Although Schumann was no child prodigy, he went on to become one of the most important composers of the 19th century and is recognised as such 200 years after his birth.

Life and Music

  • Schumann's early musical progress was unremarkable. He was 10 before he began piano lessons and, despite his increasing enthusiasm for composition and a passion for Romantic literature, he toed the family line by enrolling as a law student at Leipzig University in 1828.
  • Contacts with the musical world convinced Schumann that this was where his future lay. Most importantly he met the Wieck family, taking a particular shine to their nine-year-old prodigy daughter, Clara, whom he would marry some 12 years later.
  • After witnessing that most charismatic of virtuosos, Paganini, he set his heart on becoming a concert pianist.
  • After an ailment in his right hand proved incurable, Schumann was forced to concentrate solely on composition, something for which the musical world can be eternally grateful.
  • Schumann co-founded one of the most influential musical publications, the Neue Zeitschrift für Musik. He wrote many of the articles himself, using the pseudonyms Florestan and Eusebius, the former an outward-going, robust figure, the latter subdued and introspective.
  • In 1840 Schumann married Clara Wieck despite her father's blistering opposition. Between March and July, Schumann composed five of the most treasured of all song cycles - the two Liederkreis collections (Opp. 23 and 39), Dichterliebe, Myrthen and Frauenliebe und-lieben - as part of a remarkable outpouring of more than 140 songs.
  • Schumann then turned his attention to multi-instrumental composition, producing the Piano Concerto, Piano Quintet and Symphonies Nos. 1, 2 and 4.
  • Following the Cello Concerto and Rhenish Symphony (both 1850), there was a marked decline in Schumann's creative powers and his ability to keep a hold on reality.
  • He met the young Brahms and predicted a successful future for him, but time was slipping away.
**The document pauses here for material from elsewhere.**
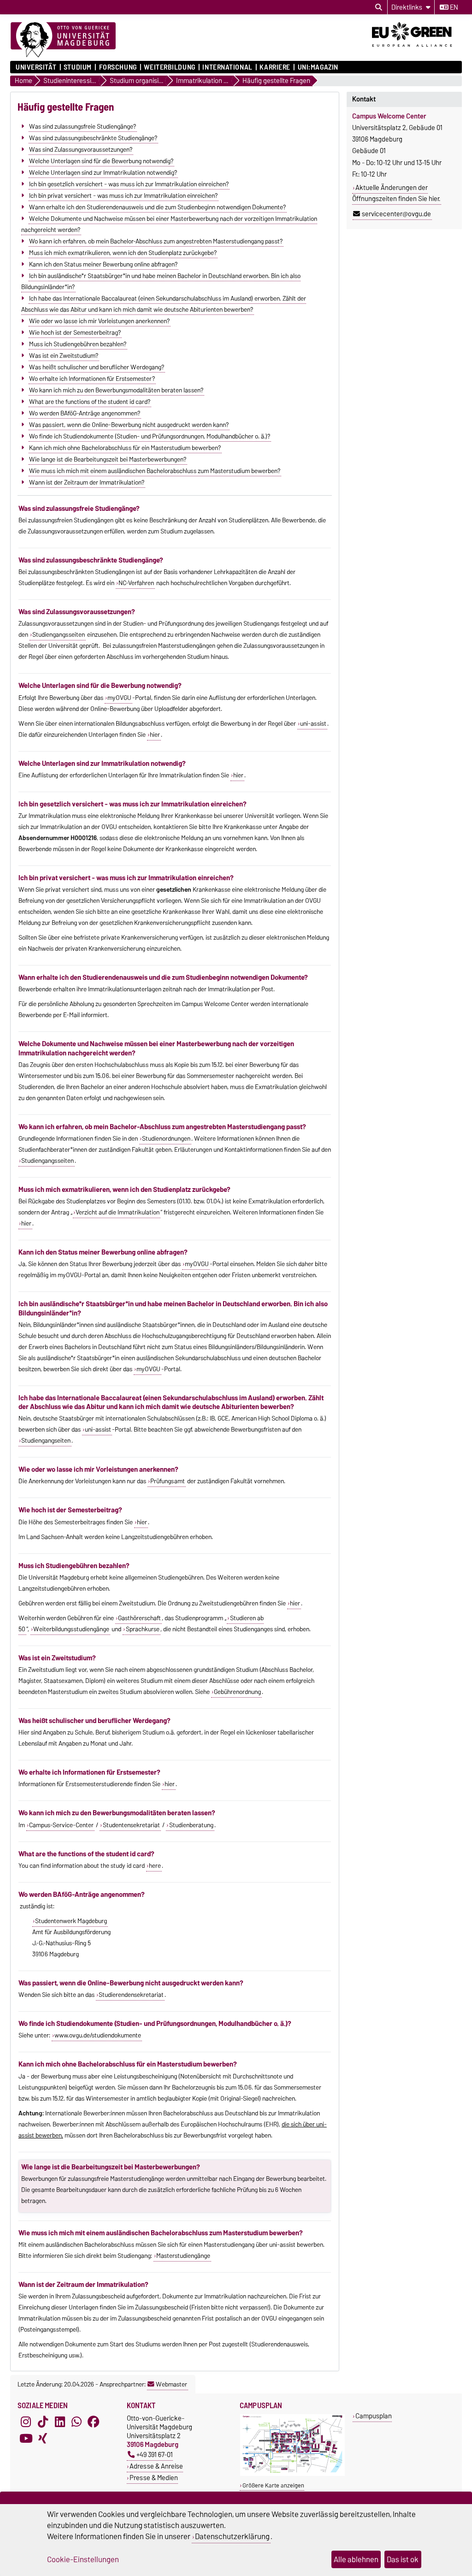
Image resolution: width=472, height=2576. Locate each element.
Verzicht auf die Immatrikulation (117, 1212)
Following a paralytic attack, which left his speech impaired, his hallucinatory periods increased in intensity and in 1854 he attempted to drown himself in the Rhine. For many years the cause of Schumann's illness was uncertain, but the most likely diagnosis is tertiary syphilis.
  • He spent the last two years of his life in an asylum where his condition gradually worsened, his constant convulsions causing great distress to those (including the devoted Brahms) who visited him. He finally succumbed on 29 July 1856.

Did you know?

When Schumann developed an ailment in his right hand that proved incurable, the story was that he devised a finger-strengthening contraption which collapsed, leaving him crippled.  It's more likely that he was receiving mercury treatment for syphilis!